Given problem 1:
Answer these about the forum question on Rust Deref method resolution below, one per line:
(a) What type does the text give for the receiver, citing Method-call expressions?
(b) What is the `Target` type in the `Deref` impl for `String`?
(c) What attribute is attached to the `deref` method in the impl for `&T`?
Given problem 2:
Write the next part of the forum question on Rust Deref method resolution below, continuing after its final sentence.

Consider this case
use std::ops::Deref;
fn main(){
let s:&String = &String::new();
let ss = s.deref(); // #1
}
It appears to me, the candidates at #1
have at least two. For simplification to discuss, I just list two.
According to Method-call expressions, the receiver's type is &String
, So, the list of candidate receiver types at least consists of {String, & mut String, &String, &&String, & mut &String, }
.
The standard has at least two viable traits
impl ops::Deref for String {
type Target = str;
#[inline]
fn deref(&self) -> &str {
unsafe { str::from_utf8_unchecked(&self.vec) }
}
}
impl<T: ?Sized> const Deref for &T {
type Target = T;
#[rustc_diagnostic_item = "noop_method_deref"]
fn deref(&self) -> &T {
*self
}
}
&String
exactly matches the first while &&String
exactly matches the second. However, the candidate chosen at #1
by the compiler is the first one. How does the compiler choose the second one as the best candidate?

Supplied material:
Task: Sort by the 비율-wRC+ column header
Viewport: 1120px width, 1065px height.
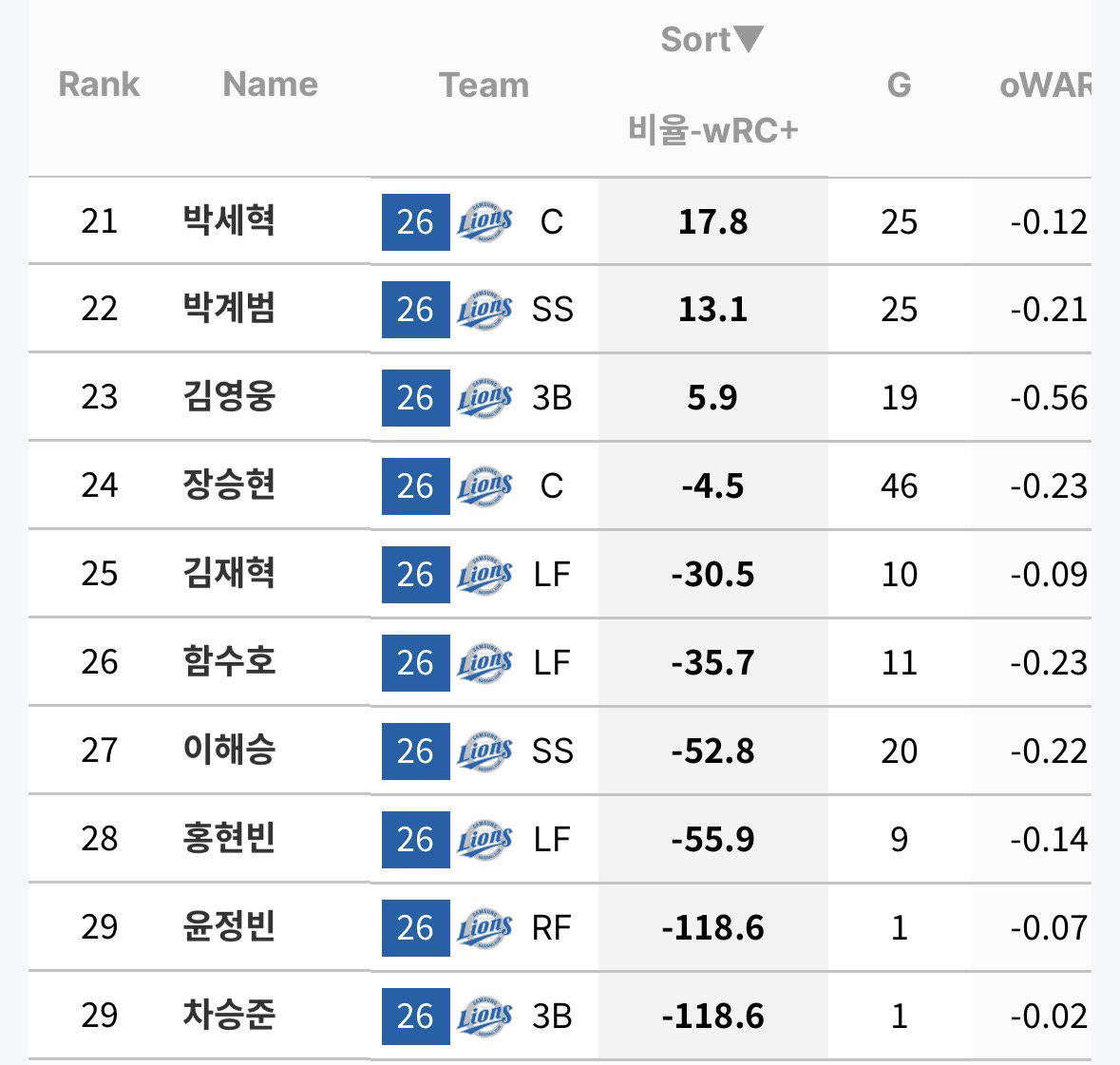Action: tap(712, 130)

Exercise response 1:
(a) `&String`
(b) `str`
(c) `#[rustc_diagnostic_item = "noop_method_deref"]`

Exercise response 2:
Incidentally,
Obtain these by repeatedly dereferencing the receiver expression's type
This rule is a bit circular definition, considering the type of receiver we are looking up the deref
candidate for the type, such as the example in the rust reference
For instance, if the receiver has type
Box<[i32;2]>
, ...,[i32; 2]
(by dereferencing),
The dereference of Box<[i32;2]>
to get [i32; 2]
itself depends on which candidate would be chosen for dereferencing Box<[i32;2]>
, How is the compiler sure to decide this candidate
impl<T: ?Sized, A: Allocator> const Deref for Box<T, A> {
type Target = T;
fn deref(&self) -> &T {
&**self
}
}
as the best candidate for the result of obtaining receiver-type candidates when we are looking up the candidate methods for Box<[i32;2]>
?